Dr. Christopher Mason is a Professor of Genomics, Physiology, and Biophysics at Weill Cornell Medicine and the Director of the WorldQuant Initiative for Quantitative Prediction. He is also co-Founder and global director at Biotia, co-Founder and scientific director at Onegevity, Director of Genomics at Tempus Labs, and recently published The Next 500 Years: Engineering Life to Reach New Worlds.
Dr. Mason develops and deploys computational and experimental methodologies to identify the functional genetic elements of the human genome and metagenome. To do this, we perform research in three principal areas: (1) molecular profiling in patients with extreme phenotypes, including brain malformations, aggressive cancers, and astronauts, (2) creating new biochemical and computational techniques in DNA/RNA sequencing and DNA/RNA base modifications, and (3) the development of new cell and genome modifications. In the very long term, we believe these systems-based methods will enable an understanding of the functional elements of the human genome and embedded metagenome, such that we can begin to repair or re-engineer these genetic networks for ameliorating disease and lay the foundation to enable long-term human spaceflight.
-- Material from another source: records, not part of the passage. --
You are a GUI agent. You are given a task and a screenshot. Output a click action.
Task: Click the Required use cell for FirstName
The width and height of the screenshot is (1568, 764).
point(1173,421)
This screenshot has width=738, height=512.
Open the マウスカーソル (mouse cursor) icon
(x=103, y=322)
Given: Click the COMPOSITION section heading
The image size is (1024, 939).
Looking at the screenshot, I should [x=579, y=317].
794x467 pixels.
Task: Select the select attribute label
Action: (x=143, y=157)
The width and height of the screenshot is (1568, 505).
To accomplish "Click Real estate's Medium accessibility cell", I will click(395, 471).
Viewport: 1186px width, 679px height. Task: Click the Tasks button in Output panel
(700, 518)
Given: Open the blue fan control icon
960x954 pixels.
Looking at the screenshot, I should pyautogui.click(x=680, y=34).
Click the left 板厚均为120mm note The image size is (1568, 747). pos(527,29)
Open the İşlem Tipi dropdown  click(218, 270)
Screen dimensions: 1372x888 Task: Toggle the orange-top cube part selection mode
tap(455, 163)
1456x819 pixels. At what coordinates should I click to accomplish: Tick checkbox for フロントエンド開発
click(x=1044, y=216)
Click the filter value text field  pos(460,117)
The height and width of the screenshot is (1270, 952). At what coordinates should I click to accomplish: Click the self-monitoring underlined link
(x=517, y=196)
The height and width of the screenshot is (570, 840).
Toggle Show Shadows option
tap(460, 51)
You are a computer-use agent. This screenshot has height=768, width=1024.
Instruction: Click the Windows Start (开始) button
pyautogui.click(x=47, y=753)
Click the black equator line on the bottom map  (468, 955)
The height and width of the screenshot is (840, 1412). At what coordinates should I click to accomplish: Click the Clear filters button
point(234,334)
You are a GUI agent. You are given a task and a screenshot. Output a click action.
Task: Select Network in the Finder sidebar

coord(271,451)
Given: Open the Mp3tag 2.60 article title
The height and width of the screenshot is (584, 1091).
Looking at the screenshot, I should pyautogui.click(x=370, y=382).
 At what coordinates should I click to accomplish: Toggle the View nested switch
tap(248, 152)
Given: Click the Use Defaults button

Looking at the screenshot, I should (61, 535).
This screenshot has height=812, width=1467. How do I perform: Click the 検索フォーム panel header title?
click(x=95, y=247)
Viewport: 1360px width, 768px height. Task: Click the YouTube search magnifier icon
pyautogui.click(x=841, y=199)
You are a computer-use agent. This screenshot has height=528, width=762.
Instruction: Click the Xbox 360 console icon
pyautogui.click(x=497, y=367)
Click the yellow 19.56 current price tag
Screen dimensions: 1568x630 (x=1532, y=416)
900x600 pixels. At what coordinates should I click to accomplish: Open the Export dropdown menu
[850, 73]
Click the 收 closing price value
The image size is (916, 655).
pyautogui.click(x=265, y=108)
Dr. Mason has won the NIH’s Transformative R01 Award, the NASA Group Achievement Award, the Pershing Square Sohn Cancer Research Alliance Young Investigator award, the Hirschl-Weill-Caulier Career Scientist Award, the Vallee Scholar Award, the International Space Station (ISS) Research and Development Award, the CDC Honor Award for Standardization of Clinical Testing, and the WorldQuant Foundation Scholar Award. He was named as one of the “Brilliant Ten” Scientists by Popular Science, featured as a TEDMED speaker, and called “The Genius of Genetics” by 92Y. He has written 2 books and >300 peer-reviewed papers, featured on the covers of Nature, Science, Cell, Nature Biotechnology, Nature Microbiology, and Neuron, as well as legal briefs cited by the U.S. District Court and U.S. Supreme Court. Coverage of his work has also appeared on the covers of the Wall Street Journal, New York Times, TIME, The LA Times, and across many media (ABC, NBC, CBS, Fox, CNN, PBS, NASA, NatGeo). He is an inventor on four patents, co-creator of five FDA-authorized diagnostic tests, founded five biotechnology companies, and he serves as an advisor to 21 others, as well as 3 non-profits. He lives with his daughter and wife in Brooklyn, NY.